→ **Questions to answer**:
(1) From the passage on Broome station, list every exact year it mentions, leaving out any decade.
(2) Write out the passage on Broome station word for word, everything from "Originally opened as" down to "John Wallis Titt.".
(3) Extend the passage on Broome station onward from its final sentence.

Segment Start: Excerpt to read

Originally opened as "Broom and Aston". Broome station was built by the Knighton Railway company on their branch line between and Knighton, opening with the line in 1861. In 1895 a wind engine was erected at the station for the London and North Western Railway by John Wallis Titt.

The line was double track and the station had two platforms until the 1960s, but the line was singled in 1965 and the station now has a single platform. The station buildings have since been demolished and replaced with a bus shelter structure.

==Facilities==
The station has no permanent buildings aside from a single timber waiting shelter, though it does have a CIS display and a timetable poster board. However, it has no public telephone or customer help point. Step-free access is provided via a steep gravel ramp and steel gate from the entrance and car park, which has been proven to be unsuitable for wheelchair users.

Segment End: Excerpt to read
Segment Start: Data section

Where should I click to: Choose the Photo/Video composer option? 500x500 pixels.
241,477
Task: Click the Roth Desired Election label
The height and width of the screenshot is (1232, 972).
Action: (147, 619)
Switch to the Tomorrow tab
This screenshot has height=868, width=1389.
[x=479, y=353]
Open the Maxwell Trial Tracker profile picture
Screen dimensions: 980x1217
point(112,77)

Segment End: Data section

→ **Answers to the tasks**:
(1) 1861, 1895, 1965

(2)
Originally opened as "Broom and Aston". Broome station was built by the Knighton Railway company on their branch line between and Knighton, opening with the line in 1861. In 1895 a wind engine was erected at the station for the London and North Western Railway by John Wallis Titt.

(3)
== Services ==
There are five trains per day in each direction from Monday to Saturday (plus an extra northbound service to Shrewsbury for commuters on Mondays to Fridays), and two services on Sundays. This is a request stop and passengers intending to board must make a clear signal to the driver, whilst alighting passengers must request the stop from the train guard.

| Preceding station | National Rail |  |  | Following station |
|---|---|---|---|---|
| Hopton Heath |  | Transport for Wales Heart of Wales Line |  | Craven Arms |

== See also ==
- Rail transport in Shropshire

==Bibliography==
- Body, G. (1983), PSL Field Guides - Railways of the Western Region, Patrick Stephens Ltd, Wellingborough, ISBN 0-85059-546-0
- Organ, John (2008). "Craven Arms to Llandeilo"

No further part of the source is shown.